For the die hard Nas fanatics who’ve faithfully stood by him since his Illmatic emergence, “Loco-Motive” (featuring Large Professor), “The Don”, “Nasty”, and “A Queens Story” (a record celebrating his survival and paying homage to his fallen comrades) are all tracks guaranteed to satisfy your insatiable appetite for the Queens MC. The bass heavy rhythms compliment his signature rhyme patterns mentally taking you back to Nasty Nas’ humble beginnings that made him a 5 mic lyricist.
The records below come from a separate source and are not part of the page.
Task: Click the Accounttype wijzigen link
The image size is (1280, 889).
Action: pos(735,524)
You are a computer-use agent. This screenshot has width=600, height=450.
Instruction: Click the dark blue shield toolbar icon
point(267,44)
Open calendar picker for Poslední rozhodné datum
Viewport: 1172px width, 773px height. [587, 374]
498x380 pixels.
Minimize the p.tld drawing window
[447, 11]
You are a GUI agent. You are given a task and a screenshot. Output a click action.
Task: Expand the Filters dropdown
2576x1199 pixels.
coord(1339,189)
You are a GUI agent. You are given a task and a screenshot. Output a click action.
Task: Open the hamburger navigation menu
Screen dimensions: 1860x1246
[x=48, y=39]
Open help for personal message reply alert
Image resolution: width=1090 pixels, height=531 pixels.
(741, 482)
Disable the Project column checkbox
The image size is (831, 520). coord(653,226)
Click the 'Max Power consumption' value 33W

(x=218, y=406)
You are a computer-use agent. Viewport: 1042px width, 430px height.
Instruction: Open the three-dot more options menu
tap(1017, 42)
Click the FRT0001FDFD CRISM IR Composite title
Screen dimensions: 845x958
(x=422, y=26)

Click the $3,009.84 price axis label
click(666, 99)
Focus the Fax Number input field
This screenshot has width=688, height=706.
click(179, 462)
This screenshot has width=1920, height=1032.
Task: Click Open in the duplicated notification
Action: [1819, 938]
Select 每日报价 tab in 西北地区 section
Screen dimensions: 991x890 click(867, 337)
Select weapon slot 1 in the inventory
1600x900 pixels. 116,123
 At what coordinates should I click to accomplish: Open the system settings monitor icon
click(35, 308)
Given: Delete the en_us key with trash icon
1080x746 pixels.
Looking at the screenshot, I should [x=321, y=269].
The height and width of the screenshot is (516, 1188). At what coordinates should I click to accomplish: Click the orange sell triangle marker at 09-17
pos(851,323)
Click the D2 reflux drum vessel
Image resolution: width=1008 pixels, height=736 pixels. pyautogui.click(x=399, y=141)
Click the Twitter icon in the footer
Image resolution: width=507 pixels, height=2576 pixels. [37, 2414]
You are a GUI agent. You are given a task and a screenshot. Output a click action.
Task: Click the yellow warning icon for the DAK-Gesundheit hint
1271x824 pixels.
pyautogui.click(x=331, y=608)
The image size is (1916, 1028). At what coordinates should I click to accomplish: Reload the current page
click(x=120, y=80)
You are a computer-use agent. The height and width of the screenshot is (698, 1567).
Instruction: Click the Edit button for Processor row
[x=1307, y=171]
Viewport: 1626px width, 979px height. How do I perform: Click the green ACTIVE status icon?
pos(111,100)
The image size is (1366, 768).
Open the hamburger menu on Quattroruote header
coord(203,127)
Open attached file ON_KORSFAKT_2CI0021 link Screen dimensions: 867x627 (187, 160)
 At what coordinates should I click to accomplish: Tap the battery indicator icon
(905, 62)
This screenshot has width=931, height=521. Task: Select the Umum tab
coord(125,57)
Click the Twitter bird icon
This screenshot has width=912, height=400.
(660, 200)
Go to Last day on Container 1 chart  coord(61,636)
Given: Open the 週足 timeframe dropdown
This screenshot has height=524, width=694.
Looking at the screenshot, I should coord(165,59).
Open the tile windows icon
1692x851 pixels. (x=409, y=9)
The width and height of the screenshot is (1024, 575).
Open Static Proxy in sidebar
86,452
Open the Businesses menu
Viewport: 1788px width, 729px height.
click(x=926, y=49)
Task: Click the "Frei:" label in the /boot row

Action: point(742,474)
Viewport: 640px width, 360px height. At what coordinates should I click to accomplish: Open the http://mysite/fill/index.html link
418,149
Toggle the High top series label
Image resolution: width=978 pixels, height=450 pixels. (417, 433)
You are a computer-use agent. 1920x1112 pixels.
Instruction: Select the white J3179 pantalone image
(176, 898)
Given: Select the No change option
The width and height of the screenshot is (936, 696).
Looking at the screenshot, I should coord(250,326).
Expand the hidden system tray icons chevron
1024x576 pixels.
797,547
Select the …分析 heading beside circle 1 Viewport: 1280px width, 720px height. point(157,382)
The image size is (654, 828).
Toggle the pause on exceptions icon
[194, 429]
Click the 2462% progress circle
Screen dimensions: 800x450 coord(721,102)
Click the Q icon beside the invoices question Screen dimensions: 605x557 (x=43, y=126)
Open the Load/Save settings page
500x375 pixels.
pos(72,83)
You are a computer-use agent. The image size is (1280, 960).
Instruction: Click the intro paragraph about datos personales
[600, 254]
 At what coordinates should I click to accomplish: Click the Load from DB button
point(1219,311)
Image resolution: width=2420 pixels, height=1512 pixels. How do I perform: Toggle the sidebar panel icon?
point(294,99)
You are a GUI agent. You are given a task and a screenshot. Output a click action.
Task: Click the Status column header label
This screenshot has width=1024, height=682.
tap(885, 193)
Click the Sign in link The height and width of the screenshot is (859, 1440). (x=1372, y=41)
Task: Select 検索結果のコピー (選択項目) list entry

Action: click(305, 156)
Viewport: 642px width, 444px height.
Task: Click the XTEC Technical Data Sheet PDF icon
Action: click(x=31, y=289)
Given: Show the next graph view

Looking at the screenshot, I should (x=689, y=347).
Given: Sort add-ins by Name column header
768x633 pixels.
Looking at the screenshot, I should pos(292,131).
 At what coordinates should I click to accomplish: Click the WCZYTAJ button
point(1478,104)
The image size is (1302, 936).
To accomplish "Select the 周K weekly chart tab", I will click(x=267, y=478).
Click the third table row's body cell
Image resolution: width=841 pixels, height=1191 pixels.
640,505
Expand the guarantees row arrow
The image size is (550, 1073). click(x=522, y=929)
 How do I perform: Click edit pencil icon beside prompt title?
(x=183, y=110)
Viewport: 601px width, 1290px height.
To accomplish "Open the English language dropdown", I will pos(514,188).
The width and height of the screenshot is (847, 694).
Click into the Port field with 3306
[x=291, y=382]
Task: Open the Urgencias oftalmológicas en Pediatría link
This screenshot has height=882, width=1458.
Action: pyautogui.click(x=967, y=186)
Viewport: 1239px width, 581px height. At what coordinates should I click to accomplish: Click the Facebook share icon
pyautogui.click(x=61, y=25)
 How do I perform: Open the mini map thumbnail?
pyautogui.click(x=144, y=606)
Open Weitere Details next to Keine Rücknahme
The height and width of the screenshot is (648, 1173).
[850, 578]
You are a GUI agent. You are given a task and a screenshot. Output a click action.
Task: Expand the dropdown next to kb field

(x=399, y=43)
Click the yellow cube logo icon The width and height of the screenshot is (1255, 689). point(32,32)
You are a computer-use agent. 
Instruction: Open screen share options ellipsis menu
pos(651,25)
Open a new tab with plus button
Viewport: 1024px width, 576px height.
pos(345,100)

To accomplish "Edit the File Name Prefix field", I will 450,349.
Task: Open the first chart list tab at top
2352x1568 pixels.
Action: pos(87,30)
If you take a liking to features, Nas collabs with Rick Ross on “Accidental Murderers” where he calls out those boasting false street credibility. Queen of Hip Hop Soul, Mary J. Blige graces the hook of “Reach Out”, Anthony Hamilton lends his soulful vocals on the more somber society conscious record “World’s Addiction”, and the late great Amy Winehouse infuses her melodic Blues sound on “Cherry Wine” with many more to name.
The production for Life Is Good plays a vital role in this album being one of the most entertaining albums to listen to. With tracks produced by J.U.S.T.I.C.E League, Saalam Remi, Swizz Beats, No I.D. and more, the instrumentals alone will take you through what feels like a private screening of a major motion picture where every scene captures your interest and holds you emotionally hostage to its subject matter.
Overall, Life Is Good is a masterfully constructed album with virtually no flaws or records that deserve to be skipped over. From the day-one fans, to the “Nas fell off” naysayers, to the newer listeners who have yet to appreciate his deeply rooted significance as a Hip Hop staple, I can guarantee theres at least one track on this album that’s for everybody. Some may call it a classic while others may consider those levels of accolades premature but one thing’s for certain, Life Is Good is an album that demonstrates artistic progression and further legitimizes Nas’ imprint as the Hip Hop legend he is.